This may fit as part of an "API Documentation" vocabulary, although whether that is really web APIs in the specific sense or just "system where you interact with stuff that changes over time" is an open question. I take a pretty broad view of "API" so any sort of data processing system could fit (maybe the vocabulary needs a different name- we're still sorting out how and where this sort of thing should live and relate to existing vocabularies).

handrews commented 6 years ago

Here's my last significant comment on that issue:

For transforming JSON representations from one version to another, I would look at JSON Patch. It can express such concepts as "rename field X to Y", as well as adding and removing fields, and even limited conditionals by testing field values.

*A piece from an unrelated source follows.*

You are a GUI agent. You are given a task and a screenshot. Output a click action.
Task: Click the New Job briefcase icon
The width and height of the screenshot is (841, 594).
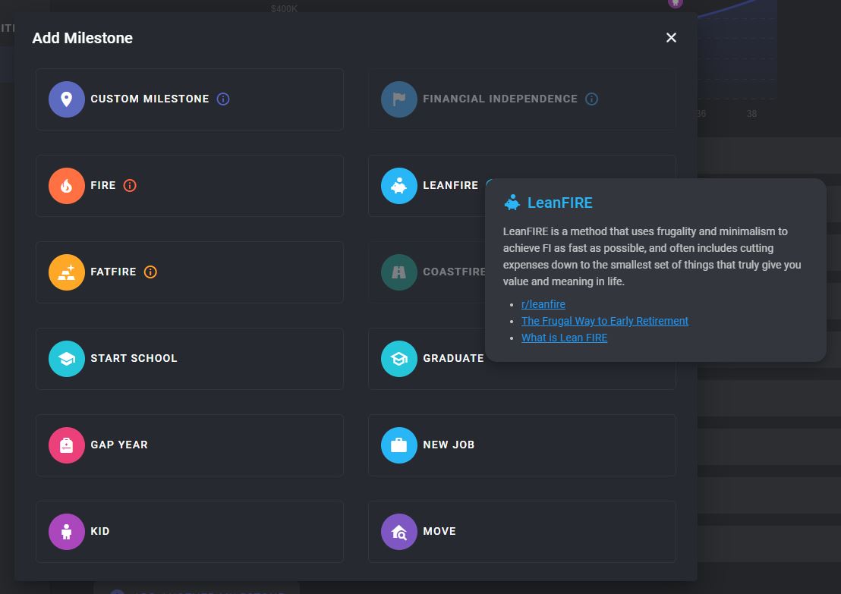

I guess the question then would be whether and how to integrate such a usage of JSON Patch into JSON Schema.

There's really no notion of versioning built into JSON Schema / Hyper-Schema. Each schema exists on its own. A system designer can indicate that a set of schemas form a sequence of versions, but that's an entirely external concept.

lennygran commented 6 years ago

I would like to comment on this and closed issue #285, as well as to check on status of this issue.

I feel like conversation in #285 went an unexpected direction - to XSLT and transformation, that is unlikely a purpose of field alias. The purpose(s) is more:

  1. To provide reliable way for producer to evolve its domain schema without tightening up consumer to its language. Producer leaves consumer an option to have its own, still "compatible", but not exactly equal schema.
  2. To evolve its own schema with new language without forcing consumer domain to change their code - immediately or ever.

This is especially important using messaging patterns integrating multiple domains. Additionally, there is a scenario replaying old events; producer might not even support an event (schema) any longer, but consumer may want to replay it after domain has evolved. I would describe the functionality as "Ingest data AS", instead of just delivering evolutionary changes as JSON Patch does.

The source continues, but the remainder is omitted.